Opinião

As mochilas que perdem peso na universidade

As mochilas que perdem peso na universidade

Desde o 1.º ano até ao 12.º ano, os alunos carregam diariamente para a escola uma pesada mochila, com livros, dossiers e bem recheados estojos. Chegados à universidade e libertos das exigências de material, os estudantes entram, por vezes, nas salas de aula apenas com um telemóvel na mão, sem trazerem consigo hábitos para tomar notas daquilo que ali se passa. Há qualquer coisa que não está a funcionar como deveria...

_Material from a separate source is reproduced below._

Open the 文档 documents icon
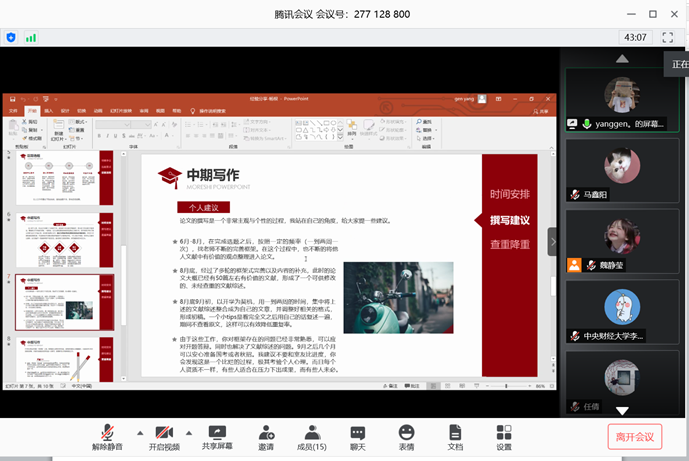The width and height of the screenshot is (689, 461). click(455, 438)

Todos os anos os especialistas repetem o mesmo alerta: as crianças transportam peso a mais na mochila e isso tem um enorme impacto na sua saúde. O problema resolver-se-ia facilmente, instalando cacifos nas escolas ou atribuindo uma sala fixa a cada turma... Muitos colégios adotam este último procedimento, poupando aos mais novos o peso diário de carregarem alguns quilos a mais na sua mochila. Esta opção obriga a uma gestão diferente daquilo que se leva para casa. Claro que, um dia ou outro, falha um livro para estudar ou um outro para exercícios, mas globalmente esta metodologia funciona bem, promovendo a saúde e a mobilidade dos mais novos.

No entanto, há mais dois problemas para resolver: o excesso de material e a aprendizagem limitada ao nível dos apontamentos daquilo que se passa na sala de aula. No início de cada ano letivo, os encarregados de educação são confrontados com uma vasta aquisição de livros, cadernos, dossiers, material de desenho e afins... Para além de aumentar despesa (aos pais e ao Estado no caso dos manuais gratuitos), esta multiplicação de material dispersa os alunos. Por exemplo: será mesmo necessário haver um manual e um livro de fichas para cada disciplina? Não seria mais prático, e menos dispendioso, existir apenas um livro que incorporasse conteúdos novos e os respetivos exercícios?

No Ensino Superior, os estudantes não têm material para adquirir previamente. A bibliografia vai sendo fornecida ao longo do semestre e, normalmente, a respetiva leitura faz-se em modo digital ou em consulta ao acervo em papel das bibliotecas. Perante tamanha liberdade, são cada vez mais os alunos que chegam à sala de aula apenas com o telemóvel na mão e nada ou pouco escrevem acerca daquilo que aí vai sendo discutido. Há também um número significativo de estudantes que, munidos de um caderno ou de um computador, evidencia uma nítida dificuldade em acompanhar o ritmo daquelas aulas. Essa deriva significa que para trás não se investiu em algo essencial: aprender a aprender. E a universidade nem sempre corrige essa enorme lacuna na formação dos alunos.